As the bitter winter set in I was forced to find another location for parking. Reluctantly I chose another spot and braced myself for the onerous task of trudging through slush to the back of my van and retrieving my scooter on my own, because Mike was posted at a different location. As I pulled into the new spot, another security guard asked if I needed assistance and this time I agreed without resistance. The man informed me that he was Big Mike and the other one, although he towered over him was Little Mike. Big Mike was middle aged and affectionately called the other Mike, Grasshopper. He was interesting as well. He designed and made wood furniture. He was witty, humorous and yes he was also a cop, but retired.
The weather was abominable that winter but Big Mike shivered with me through rain and snow. Always cheerful, with pleasant conversation he escorted me up to the door and opened it for me.
John eventually changed majors and graduated from Cornell University with a double degree in physics and engineering. He is an accomplished string bassist, a wood carver, and a prize- winning photographer. He is an electrical engineer and designs software. He is a true Renaissance man. What he experienced was horrendous and should never have happened but he at least got the opportunity to live his life and fulfill his potential.

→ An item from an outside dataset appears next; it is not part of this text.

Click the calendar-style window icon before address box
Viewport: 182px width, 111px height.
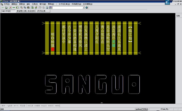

The fact that my son was home on Spring break from college, which he attended on an academic scholarship, is as irrelevant as the fact that Trayvon Martin was an honor student. Trayvon Martin died because he was profiled as a criminal. As far as I’m concerned, he didn’t deserve to die that way if he had been caught coming out of a condo with a flat screen, or even if he was a troublemaker in school, failed all his classes, and was dealing drugs on the corner. Let the punishment fit the crime.
Individuals are unique, multifaceted and complex. You can hardly know the person who shares your breakfast table nonetheless, someone you’ve never even seen before. We need to continually examine and reexamine, our thoughts, intentions and motives if we are to move forward as a society. Whether you believe that Zimmerman was justified and defending his life, or a cold-blooded killer, one thing rings true, if he hadn’t profiled Trayvon Martin as a criminal, he would have never pursued him and Trayvon would not have died. The crime was profiling, and of this crime we are all complicit.